• [Problem requirements] Can you reproduce the rows below word for word, from the line containing "Task: Check the Small Launchpad Icon checkbox" through the last row, with nothing else and without the pictures?

• [Data provided]

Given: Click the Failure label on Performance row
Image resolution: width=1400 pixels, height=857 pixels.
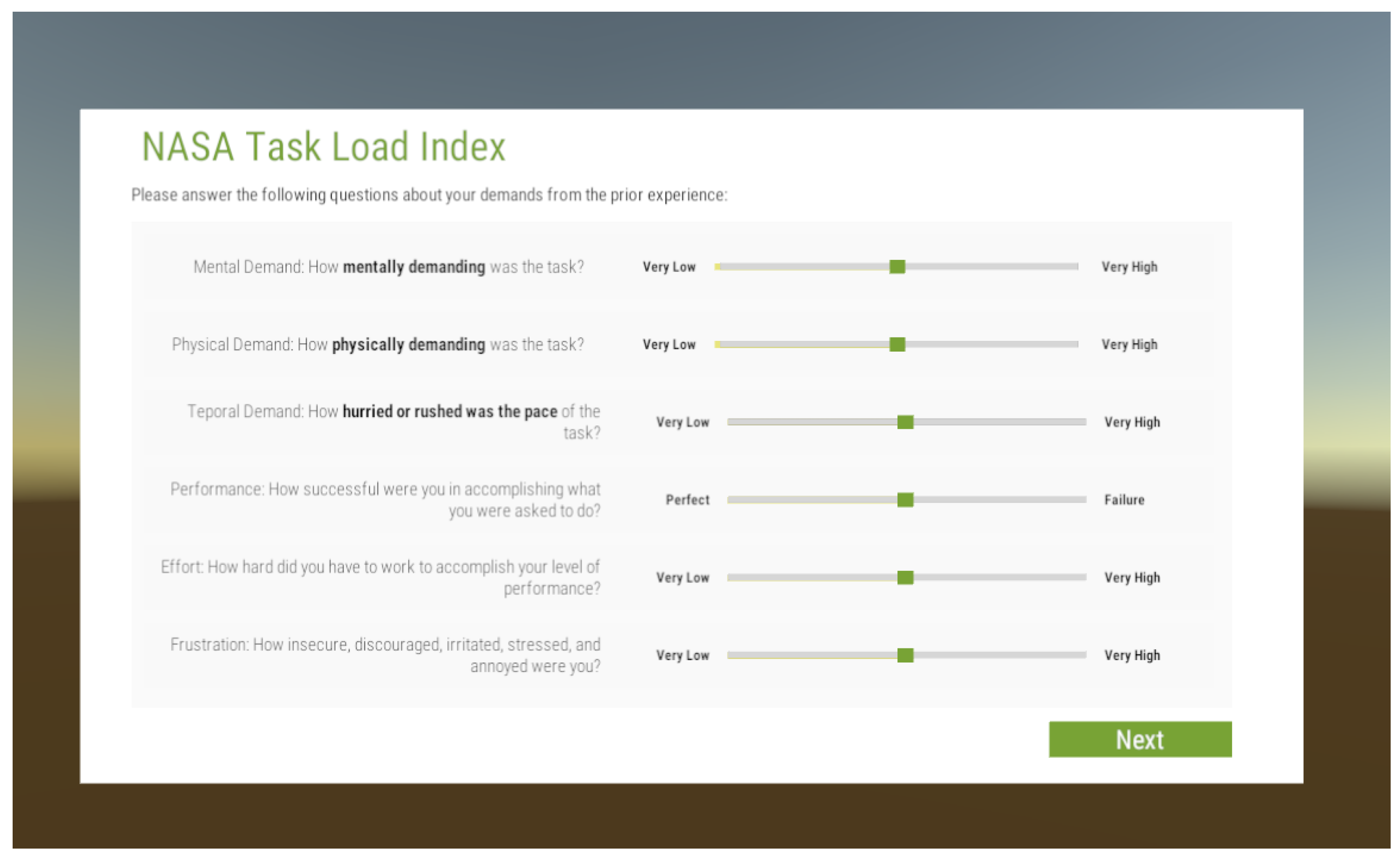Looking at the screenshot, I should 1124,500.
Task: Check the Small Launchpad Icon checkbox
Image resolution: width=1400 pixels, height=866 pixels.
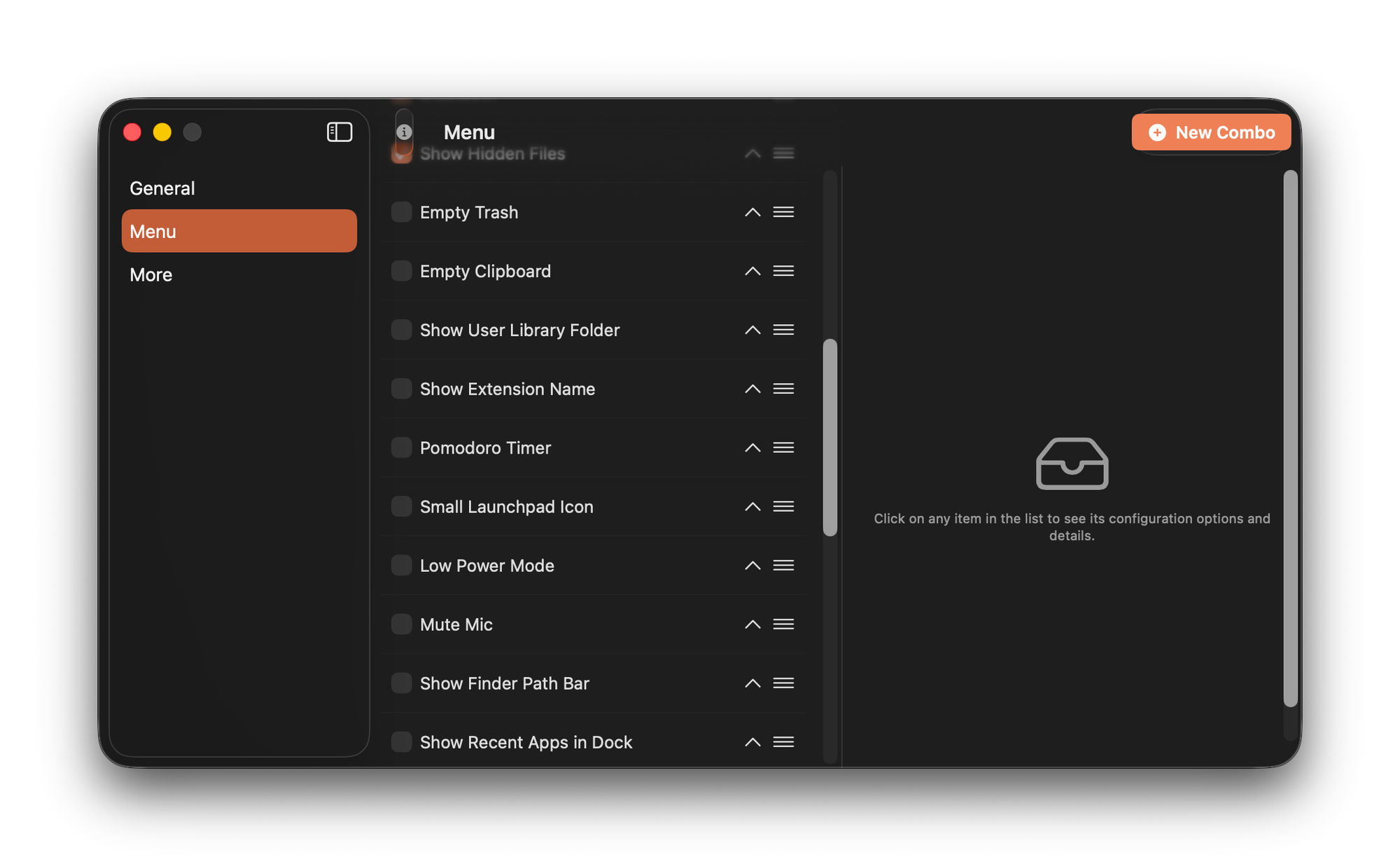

• [In response]
Task: Check the Small Launchpad Icon checkbox
Image resolution: width=1400 pixels, height=866 pixels.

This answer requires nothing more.